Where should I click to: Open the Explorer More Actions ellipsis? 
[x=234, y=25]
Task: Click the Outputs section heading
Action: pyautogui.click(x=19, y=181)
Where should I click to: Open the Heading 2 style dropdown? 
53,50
---
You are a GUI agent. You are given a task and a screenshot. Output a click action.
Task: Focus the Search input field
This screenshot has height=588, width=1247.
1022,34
...
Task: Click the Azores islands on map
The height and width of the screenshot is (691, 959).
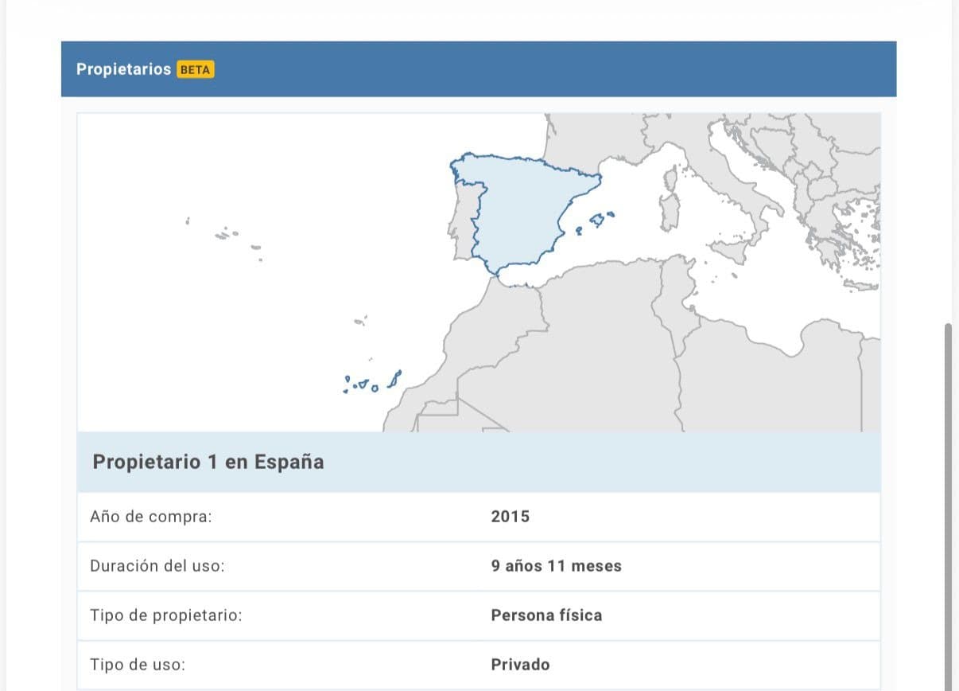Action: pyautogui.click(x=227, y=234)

* _Task goal_:
Change "screenshot" to "image" in the records above, from the line with "Task: Click the Azores islands on map" to the line with "Action: pyautogui.click(x=227, y=234)", and write out only those lines with nothing else altered. Leave the pictures out.

* _Solution_:
Task: Click the Azores islands on map
The height and width of the image is (691, 959).
Action: pyautogui.click(x=227, y=234)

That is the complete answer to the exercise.